Single by Mimi Webb

from the album Amelia
- Released: 18 February 2022
- Length: 2:20
- Label: Epic
- Songwriters: Mimi Webb; Pablo Bowman; Charlie Martin; Ines Dunn; Joe Housley;
- Producers: Cirkut; The Nocturns;

Mimi Webb singles chronology
| "Halfway" (2021) | "House on Fire" (2022) | "Goodbye" (2022) |

Music video
- "House on Fire" on YouTube

= House on Fire (Mimi Webb song) =

2022 single by Mimi Webb

"House on Fire" is a song by British singer Mimi Webb. It was released on 18 February 2022 through Epic Records as the lead single from her debut studio album Amelia. The song debuted at number six on the UK Singles Chart, making it her highest debut on the chart.

==Critical reception==
The song was described as a "catchy, self-incriminating song". Taking her previous singles into account, Tomás Mier of Rolling Stone called Webb the "queen of breakups". The "upbeat production" was viewed as the singer showing another side of the singer. Billboard writer Jason Lipshutz included the song on the "10 cool new pop songs" list of the week, saying that "Webb has dropped a wondrous, biting pop track". He also drew comparisons to Canadian singer Tate McRae: by "singing in this tale of heartbroken arson", Webb combines elements of both "a major-key pop refrain and hit a revenge-fantasy pose". In a mixed review, Jenessa Williams of The Guardian awarded the song 3 out of 5 stars, praising her vocal abilities while calling her songs "unimaginative" and sticking to a "well-rehearsed formula".

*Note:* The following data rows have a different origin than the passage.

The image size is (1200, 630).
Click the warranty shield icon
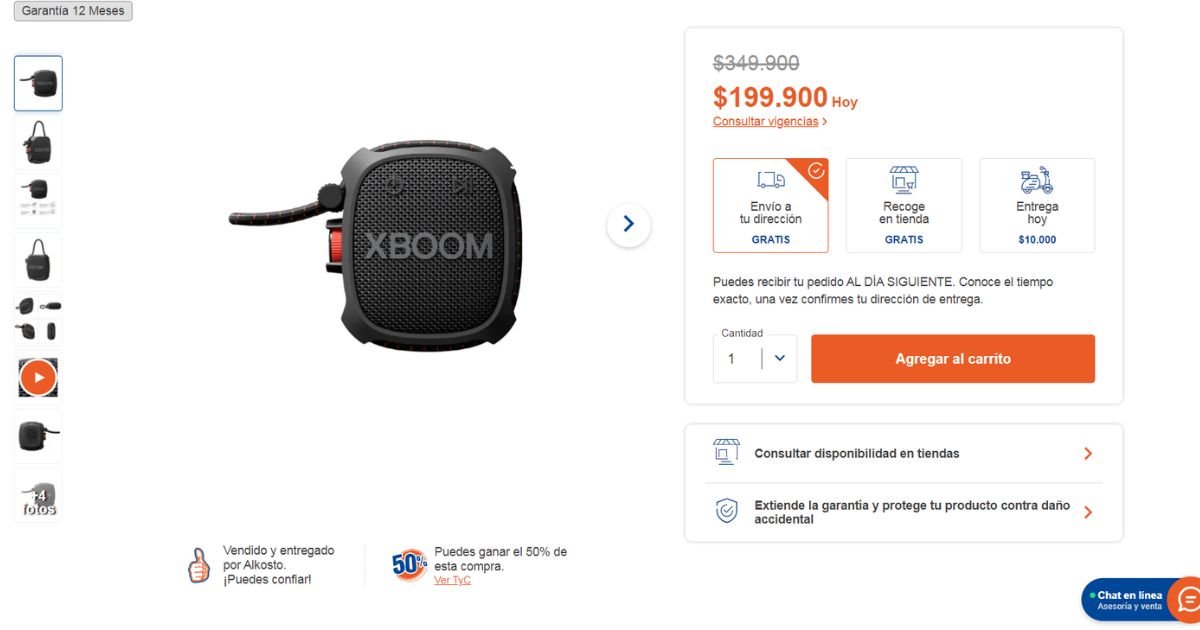click(726, 511)
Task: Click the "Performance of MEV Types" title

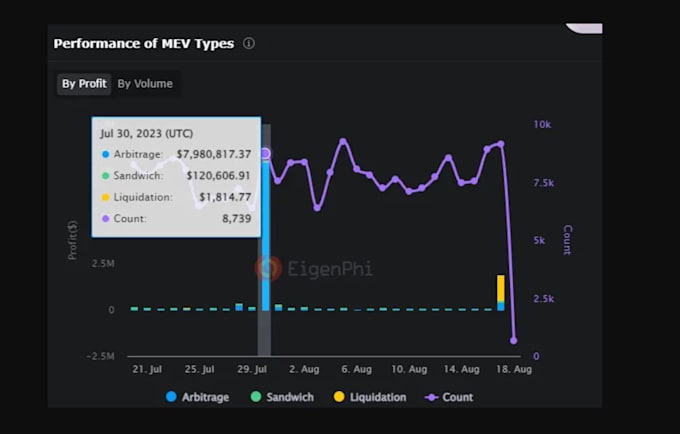Action: pyautogui.click(x=143, y=43)
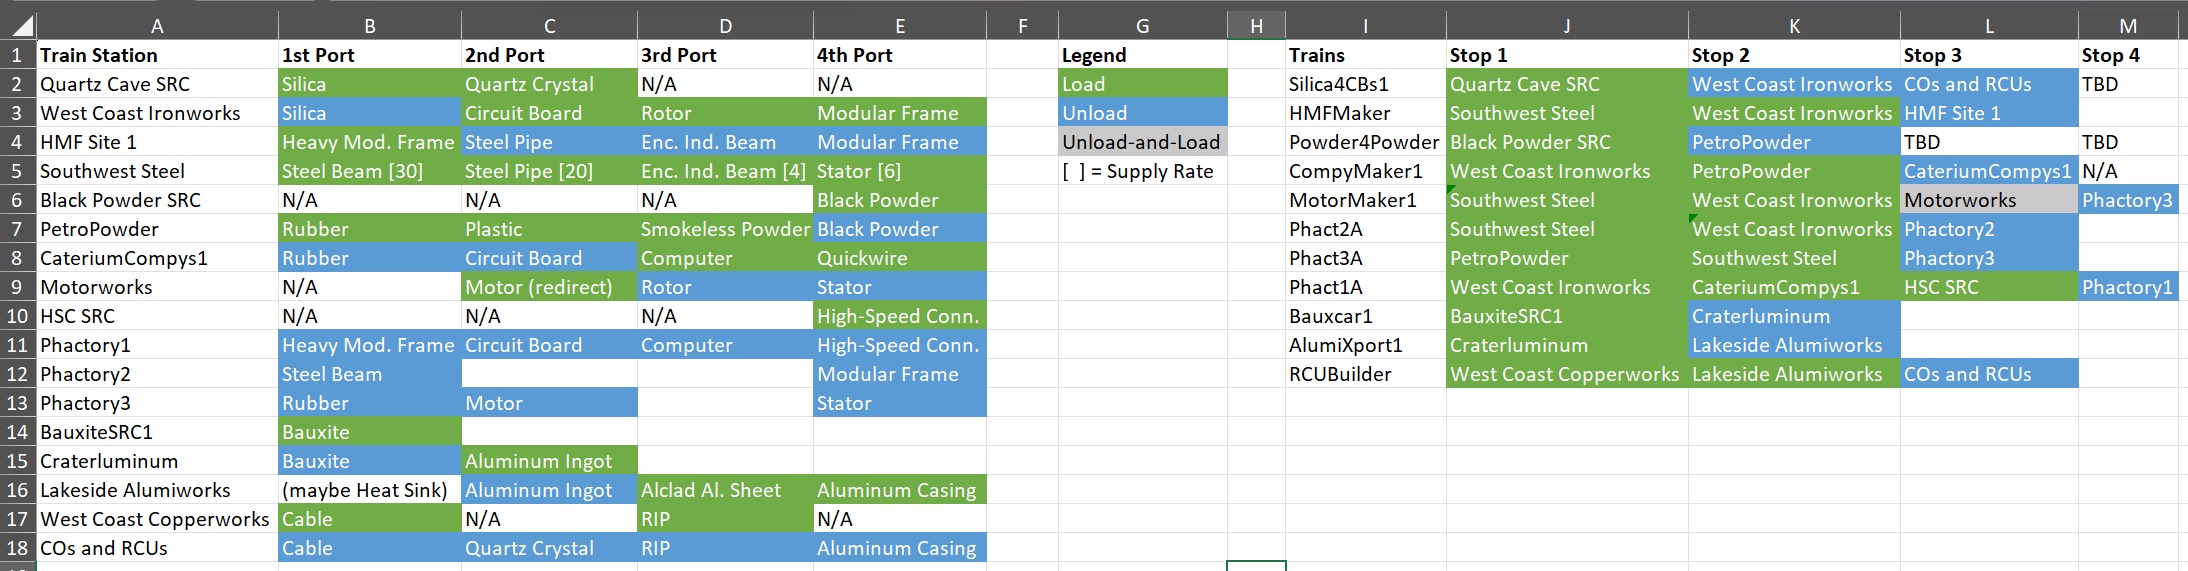Click the Alclad Al. Sheet cell
2188x571 pixels.
pyautogui.click(x=725, y=490)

==Commercial performance==
In Ireland, Webb earned her highest chart entry with the song so far. Debuting at number six in the United Kingdom on 25 February 2022, she also reached her highest charting song there, surpassing "Good Without", which had previously peaked at number eight in early 2021. In the United States, the song also surpassed "Good Without" as her highest charting effort on Mainstream Top 40, before being later surpassed by "Red Flags".

==Music video==
The music video was released on 18 February 2022 and was directed by KLVDR. It features shots of Webb setting the house of her ex-boyfriend on fire after he had cheated on her. She is then seen dancing with firefighters and posing next to nurses.

==Cover versions==
Fellow British singer George Ezra covered the song during a BBC Radio 1 Live Lounge performance, in addition to performing his song "Green Green Grass" on 19 May.

==Charts==
===Weekly charts===

Chart performance for "House on Fire"
| Chart (2022) | Peak position |
|---|---|
| Canada CHR/Top 40 (Billboard) | 40 |
| Czech Republic Airplay (ČNS IFPI) | 12 |
| Global 200 (Billboard) | 196 |
| Ireland (IRMA) | 5 |
| New Zealand Hot Singles (RMNZ) | 8 |
| Norway (VG-lista) | 40 |
| Sweden Heatseeker (Sverigetopplistan) | 1 |
| UK Singles (OCC) | 6 |
| US Mainstream Top 40 (Billboard) | 32 |

===Year-end charts===

2022 year-end chart performance for "House on Fire"
| Chart (2022) | Position |
|---|---|
| UK Singles (OCC) | 42 |

==Certifications==

Certifications for "House on Fire"
| Region | Certification | Certified units/sales |
| Denmark (IFPI Danmark) | Gold | 45,000^{‡} |
| United Kingdom (BPI) | Platinum | 600,000^{‡} |
^{‡} Sales+streaming figures based on certification alone.